REQUIRED ACTION -
In the listing below, the lines starting with the line with "[X social link] (42, 567)" and going on through the line with "[Click to enlarge] (22, 188)" are to be reproduced exactly, and only those.

DATA FOR THIS TASK -
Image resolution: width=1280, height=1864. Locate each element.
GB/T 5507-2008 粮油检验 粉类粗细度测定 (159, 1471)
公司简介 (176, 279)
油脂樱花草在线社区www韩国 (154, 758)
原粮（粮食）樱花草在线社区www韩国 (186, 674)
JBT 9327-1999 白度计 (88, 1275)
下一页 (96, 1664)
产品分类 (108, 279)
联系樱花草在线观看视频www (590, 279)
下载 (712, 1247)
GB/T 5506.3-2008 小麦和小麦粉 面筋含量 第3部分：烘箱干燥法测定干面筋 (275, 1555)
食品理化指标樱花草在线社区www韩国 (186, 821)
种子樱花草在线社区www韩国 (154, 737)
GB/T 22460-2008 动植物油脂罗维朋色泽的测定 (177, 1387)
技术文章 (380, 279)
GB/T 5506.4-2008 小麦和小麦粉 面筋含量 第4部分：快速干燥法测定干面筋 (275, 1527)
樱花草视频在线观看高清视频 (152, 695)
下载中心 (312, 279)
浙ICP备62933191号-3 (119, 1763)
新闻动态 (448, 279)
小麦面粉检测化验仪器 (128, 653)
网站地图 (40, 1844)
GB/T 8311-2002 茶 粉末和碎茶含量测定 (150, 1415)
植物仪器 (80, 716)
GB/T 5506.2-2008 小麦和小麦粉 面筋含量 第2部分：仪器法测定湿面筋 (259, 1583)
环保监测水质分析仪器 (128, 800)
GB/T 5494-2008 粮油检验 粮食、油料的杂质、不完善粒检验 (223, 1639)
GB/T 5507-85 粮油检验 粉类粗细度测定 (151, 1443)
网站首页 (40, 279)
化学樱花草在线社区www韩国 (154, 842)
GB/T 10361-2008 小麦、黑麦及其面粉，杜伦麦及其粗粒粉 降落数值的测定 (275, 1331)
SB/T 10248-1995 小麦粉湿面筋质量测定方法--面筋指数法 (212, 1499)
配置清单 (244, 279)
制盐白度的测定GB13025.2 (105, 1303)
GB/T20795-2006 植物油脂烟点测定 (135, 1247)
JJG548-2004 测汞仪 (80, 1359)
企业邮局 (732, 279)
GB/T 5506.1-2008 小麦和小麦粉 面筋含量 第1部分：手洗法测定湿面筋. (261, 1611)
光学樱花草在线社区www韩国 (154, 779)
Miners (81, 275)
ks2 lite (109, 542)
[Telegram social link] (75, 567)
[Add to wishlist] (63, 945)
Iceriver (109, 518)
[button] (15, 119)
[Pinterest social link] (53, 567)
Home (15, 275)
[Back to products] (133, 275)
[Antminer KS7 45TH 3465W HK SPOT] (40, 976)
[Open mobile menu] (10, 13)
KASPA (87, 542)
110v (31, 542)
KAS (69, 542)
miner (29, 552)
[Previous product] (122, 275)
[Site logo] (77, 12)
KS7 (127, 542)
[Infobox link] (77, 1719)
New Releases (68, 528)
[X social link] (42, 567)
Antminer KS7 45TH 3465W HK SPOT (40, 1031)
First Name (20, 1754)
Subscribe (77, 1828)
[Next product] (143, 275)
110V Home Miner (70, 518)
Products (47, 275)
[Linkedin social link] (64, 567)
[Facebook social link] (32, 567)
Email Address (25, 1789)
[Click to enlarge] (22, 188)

* * *

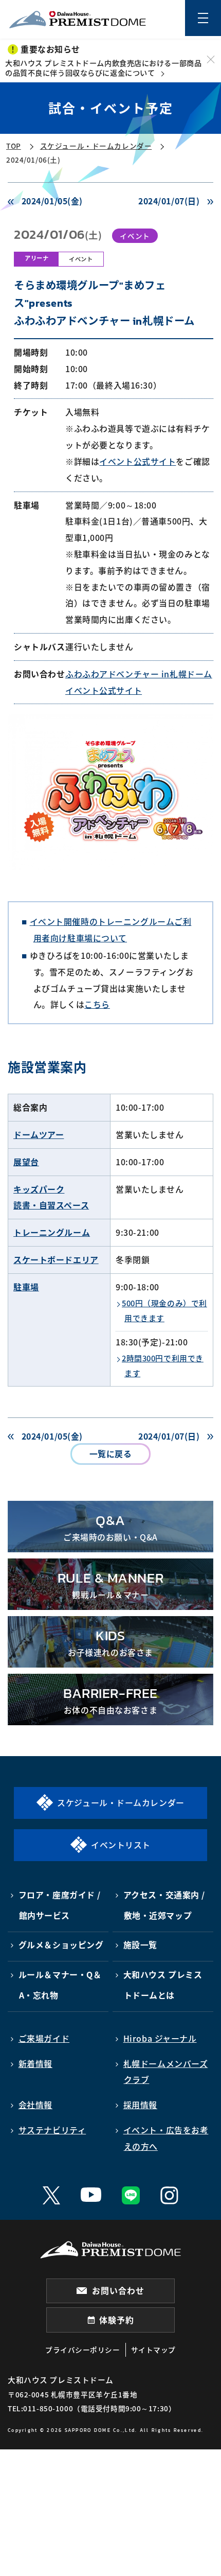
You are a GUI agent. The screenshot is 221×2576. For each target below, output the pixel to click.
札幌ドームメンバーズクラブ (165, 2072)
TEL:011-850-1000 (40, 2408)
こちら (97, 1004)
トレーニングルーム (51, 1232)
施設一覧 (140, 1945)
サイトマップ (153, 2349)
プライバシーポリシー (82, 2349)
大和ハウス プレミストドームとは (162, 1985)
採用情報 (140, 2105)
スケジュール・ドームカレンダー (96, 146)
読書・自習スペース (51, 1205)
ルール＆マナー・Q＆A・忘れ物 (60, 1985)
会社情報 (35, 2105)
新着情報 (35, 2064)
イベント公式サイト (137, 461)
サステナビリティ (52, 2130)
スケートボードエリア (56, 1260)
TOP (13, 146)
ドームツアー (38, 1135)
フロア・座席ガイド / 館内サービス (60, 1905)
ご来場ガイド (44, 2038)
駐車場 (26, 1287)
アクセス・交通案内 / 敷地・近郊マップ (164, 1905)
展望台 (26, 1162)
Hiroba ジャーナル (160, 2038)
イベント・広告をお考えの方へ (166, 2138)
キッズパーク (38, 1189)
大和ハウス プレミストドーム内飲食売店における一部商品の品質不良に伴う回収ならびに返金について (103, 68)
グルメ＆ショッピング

...

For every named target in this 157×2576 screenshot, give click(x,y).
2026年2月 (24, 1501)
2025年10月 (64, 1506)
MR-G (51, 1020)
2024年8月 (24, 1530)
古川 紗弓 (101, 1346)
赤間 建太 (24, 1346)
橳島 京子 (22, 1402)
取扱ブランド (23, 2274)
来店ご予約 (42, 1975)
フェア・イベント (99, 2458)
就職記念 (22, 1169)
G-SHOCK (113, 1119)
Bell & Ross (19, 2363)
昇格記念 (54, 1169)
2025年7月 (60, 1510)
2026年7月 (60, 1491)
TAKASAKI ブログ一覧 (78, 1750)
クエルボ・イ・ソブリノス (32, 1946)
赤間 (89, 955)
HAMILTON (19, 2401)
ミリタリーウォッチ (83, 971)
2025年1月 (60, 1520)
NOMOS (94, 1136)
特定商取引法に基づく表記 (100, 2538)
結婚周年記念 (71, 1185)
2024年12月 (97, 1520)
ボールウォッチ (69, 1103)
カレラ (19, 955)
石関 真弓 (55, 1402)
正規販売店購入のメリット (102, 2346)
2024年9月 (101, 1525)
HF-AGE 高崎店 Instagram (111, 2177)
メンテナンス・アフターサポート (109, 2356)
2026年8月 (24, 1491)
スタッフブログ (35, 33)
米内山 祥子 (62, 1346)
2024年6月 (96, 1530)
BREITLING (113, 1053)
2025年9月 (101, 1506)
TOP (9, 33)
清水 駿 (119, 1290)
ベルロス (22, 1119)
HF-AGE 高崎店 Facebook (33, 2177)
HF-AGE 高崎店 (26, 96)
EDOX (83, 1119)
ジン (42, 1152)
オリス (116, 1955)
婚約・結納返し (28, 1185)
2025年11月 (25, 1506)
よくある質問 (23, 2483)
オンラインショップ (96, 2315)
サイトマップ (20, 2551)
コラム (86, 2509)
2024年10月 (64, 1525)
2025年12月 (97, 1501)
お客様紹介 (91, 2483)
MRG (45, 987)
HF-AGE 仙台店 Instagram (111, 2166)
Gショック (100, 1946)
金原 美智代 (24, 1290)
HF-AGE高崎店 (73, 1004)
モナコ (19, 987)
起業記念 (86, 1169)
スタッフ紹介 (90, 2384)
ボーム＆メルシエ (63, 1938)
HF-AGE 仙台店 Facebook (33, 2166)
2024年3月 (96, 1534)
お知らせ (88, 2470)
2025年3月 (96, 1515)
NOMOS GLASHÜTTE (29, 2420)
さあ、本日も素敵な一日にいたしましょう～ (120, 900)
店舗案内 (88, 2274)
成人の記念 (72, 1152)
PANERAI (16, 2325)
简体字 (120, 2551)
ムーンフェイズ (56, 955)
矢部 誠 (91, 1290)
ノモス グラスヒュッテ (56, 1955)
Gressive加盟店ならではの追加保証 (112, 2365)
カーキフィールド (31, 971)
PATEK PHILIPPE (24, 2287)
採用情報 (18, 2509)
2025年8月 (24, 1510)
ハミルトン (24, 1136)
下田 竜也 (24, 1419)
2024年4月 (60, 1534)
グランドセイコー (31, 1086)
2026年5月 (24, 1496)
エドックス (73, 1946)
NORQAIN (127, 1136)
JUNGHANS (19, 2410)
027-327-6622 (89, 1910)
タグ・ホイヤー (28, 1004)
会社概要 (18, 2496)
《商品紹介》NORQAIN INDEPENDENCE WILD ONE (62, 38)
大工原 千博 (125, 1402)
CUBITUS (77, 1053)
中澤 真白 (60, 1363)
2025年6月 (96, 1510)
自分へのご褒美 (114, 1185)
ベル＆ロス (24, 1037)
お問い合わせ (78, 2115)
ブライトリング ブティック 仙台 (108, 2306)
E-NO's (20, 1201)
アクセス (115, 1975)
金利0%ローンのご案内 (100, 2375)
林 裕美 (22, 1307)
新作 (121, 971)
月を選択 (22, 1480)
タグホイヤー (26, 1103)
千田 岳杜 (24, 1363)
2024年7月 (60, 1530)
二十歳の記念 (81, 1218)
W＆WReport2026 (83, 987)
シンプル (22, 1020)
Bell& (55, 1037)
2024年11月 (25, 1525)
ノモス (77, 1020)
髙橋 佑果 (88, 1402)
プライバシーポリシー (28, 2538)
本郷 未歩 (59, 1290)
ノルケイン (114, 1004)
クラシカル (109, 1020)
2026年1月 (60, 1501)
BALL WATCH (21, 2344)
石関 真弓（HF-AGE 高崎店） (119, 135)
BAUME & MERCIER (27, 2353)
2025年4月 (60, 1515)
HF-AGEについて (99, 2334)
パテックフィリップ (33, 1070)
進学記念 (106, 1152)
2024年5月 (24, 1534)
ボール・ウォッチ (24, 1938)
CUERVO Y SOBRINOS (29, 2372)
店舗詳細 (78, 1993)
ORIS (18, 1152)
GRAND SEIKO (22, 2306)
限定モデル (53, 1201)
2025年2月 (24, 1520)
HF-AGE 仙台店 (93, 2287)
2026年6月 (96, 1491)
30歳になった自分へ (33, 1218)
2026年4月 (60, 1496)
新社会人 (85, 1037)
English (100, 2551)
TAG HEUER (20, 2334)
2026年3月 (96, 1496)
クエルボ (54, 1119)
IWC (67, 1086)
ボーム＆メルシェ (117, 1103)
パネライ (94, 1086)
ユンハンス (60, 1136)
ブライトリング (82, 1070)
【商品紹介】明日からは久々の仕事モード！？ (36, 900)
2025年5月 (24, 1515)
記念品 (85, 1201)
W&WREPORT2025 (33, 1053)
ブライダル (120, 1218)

RESULT FOR THIS TASK -
[X social link] (42, 567)
Antminer KS7 45TH 3465W HK SPOT (40, 1031)
First Name (20, 1754)
Subscribe (77, 1828)
[Next product] (143, 275)
110V Home Miner (70, 518)
Products (47, 275)
[Linkedin social link] (64, 567)
[Facebook social link] (32, 567)
Email Address (25, 1789)
[Click to enlarge] (22, 188)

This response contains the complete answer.